Exercise goal: Which lines of the data below contain "header"? Please show them all.

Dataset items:

+---+

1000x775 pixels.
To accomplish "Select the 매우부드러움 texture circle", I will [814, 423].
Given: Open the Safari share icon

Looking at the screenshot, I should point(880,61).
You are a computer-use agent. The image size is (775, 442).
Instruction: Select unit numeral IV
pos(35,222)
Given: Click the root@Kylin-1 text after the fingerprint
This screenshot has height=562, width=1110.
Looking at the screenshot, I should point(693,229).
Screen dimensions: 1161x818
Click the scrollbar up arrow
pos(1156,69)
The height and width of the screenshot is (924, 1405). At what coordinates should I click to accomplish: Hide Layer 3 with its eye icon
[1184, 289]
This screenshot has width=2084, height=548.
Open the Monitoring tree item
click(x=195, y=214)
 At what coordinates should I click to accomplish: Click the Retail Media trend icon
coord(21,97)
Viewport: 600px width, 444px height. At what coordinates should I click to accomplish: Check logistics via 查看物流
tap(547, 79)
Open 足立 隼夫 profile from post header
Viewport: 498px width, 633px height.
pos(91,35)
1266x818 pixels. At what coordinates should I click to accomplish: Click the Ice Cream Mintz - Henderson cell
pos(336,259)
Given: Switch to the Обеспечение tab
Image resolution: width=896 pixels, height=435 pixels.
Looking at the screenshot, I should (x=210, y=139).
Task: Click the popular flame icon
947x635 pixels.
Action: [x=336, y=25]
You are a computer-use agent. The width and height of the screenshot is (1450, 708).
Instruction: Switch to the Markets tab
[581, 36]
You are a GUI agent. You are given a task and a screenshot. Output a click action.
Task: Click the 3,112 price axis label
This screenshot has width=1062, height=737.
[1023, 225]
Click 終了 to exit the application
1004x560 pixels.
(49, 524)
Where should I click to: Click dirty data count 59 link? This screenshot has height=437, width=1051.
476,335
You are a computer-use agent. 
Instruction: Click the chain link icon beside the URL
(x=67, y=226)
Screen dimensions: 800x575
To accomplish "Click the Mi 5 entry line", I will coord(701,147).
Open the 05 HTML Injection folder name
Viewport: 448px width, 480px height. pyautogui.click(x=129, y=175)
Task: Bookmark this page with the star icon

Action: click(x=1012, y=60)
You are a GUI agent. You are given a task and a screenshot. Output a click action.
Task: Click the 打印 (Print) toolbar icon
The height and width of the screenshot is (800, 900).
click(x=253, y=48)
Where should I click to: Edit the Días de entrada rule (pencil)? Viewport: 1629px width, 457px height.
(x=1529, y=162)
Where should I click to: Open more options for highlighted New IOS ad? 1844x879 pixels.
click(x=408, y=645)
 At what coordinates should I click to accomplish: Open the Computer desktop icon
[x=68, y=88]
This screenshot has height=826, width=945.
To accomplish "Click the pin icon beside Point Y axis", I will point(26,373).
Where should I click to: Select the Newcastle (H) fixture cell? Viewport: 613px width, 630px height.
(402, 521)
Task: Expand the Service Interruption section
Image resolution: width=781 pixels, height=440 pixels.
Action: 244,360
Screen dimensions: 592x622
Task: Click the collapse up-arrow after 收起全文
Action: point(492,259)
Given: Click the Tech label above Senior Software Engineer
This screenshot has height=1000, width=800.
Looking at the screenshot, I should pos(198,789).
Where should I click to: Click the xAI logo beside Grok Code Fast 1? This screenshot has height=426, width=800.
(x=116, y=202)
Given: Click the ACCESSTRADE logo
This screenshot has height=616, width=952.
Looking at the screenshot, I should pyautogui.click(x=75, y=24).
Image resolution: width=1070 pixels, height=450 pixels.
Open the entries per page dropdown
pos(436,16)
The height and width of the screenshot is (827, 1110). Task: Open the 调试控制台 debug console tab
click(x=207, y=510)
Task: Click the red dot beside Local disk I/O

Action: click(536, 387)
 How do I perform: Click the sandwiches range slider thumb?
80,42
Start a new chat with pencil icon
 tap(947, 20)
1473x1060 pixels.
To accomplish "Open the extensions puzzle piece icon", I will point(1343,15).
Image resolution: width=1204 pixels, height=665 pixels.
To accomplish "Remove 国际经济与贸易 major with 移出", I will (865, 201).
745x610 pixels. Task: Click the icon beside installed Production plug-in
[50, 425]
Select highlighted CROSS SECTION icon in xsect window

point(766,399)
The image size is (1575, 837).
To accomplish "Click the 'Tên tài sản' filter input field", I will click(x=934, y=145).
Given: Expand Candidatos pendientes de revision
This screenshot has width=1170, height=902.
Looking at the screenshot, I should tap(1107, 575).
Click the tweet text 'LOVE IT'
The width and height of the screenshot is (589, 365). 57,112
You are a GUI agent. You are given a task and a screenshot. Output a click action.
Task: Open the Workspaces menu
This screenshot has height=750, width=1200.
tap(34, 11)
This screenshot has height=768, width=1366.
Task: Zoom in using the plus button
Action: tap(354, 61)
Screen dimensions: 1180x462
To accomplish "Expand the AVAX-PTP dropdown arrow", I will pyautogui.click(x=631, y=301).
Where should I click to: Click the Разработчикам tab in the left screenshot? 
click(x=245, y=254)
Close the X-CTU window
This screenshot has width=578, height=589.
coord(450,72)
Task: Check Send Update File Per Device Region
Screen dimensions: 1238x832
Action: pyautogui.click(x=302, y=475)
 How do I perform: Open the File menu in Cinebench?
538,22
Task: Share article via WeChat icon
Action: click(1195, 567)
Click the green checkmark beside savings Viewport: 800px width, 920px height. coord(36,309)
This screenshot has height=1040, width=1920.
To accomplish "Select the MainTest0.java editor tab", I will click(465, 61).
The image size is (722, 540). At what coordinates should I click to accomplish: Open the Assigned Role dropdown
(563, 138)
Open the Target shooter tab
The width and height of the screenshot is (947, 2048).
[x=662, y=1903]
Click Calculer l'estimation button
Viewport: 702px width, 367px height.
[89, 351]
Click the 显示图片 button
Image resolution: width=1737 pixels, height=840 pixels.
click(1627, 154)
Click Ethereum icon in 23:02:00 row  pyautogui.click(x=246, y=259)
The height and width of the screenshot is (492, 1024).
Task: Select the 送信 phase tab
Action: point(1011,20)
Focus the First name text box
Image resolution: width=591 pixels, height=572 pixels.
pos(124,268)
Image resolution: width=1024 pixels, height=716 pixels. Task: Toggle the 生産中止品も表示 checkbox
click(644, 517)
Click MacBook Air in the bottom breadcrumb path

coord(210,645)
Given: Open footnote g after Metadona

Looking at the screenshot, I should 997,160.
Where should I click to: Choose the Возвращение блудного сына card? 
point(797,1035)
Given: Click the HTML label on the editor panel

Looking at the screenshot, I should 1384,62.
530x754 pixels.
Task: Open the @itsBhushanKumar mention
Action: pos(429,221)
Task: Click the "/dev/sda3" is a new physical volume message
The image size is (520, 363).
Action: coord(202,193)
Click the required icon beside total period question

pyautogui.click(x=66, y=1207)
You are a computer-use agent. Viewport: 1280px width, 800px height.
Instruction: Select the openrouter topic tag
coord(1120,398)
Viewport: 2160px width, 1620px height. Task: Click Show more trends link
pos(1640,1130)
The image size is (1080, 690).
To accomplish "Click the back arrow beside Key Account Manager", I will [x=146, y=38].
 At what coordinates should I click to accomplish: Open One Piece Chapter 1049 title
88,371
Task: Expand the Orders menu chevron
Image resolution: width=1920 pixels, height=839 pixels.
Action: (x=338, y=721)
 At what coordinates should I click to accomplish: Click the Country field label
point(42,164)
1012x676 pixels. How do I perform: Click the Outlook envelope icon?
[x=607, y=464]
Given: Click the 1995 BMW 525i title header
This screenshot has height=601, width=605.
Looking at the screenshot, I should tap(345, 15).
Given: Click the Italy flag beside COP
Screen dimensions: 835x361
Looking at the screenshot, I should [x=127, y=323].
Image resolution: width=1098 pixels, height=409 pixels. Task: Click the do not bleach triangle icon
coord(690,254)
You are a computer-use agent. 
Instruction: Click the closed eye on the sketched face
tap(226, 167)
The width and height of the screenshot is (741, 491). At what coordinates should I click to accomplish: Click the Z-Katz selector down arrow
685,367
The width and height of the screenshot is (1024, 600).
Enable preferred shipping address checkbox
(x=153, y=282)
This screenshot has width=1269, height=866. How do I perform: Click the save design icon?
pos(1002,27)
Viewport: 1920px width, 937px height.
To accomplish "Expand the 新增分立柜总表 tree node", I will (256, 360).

+---+

Result for this exercise:
Open 足立 隼夫 profile from post header
Given: Click the 1995 BMW 525i title header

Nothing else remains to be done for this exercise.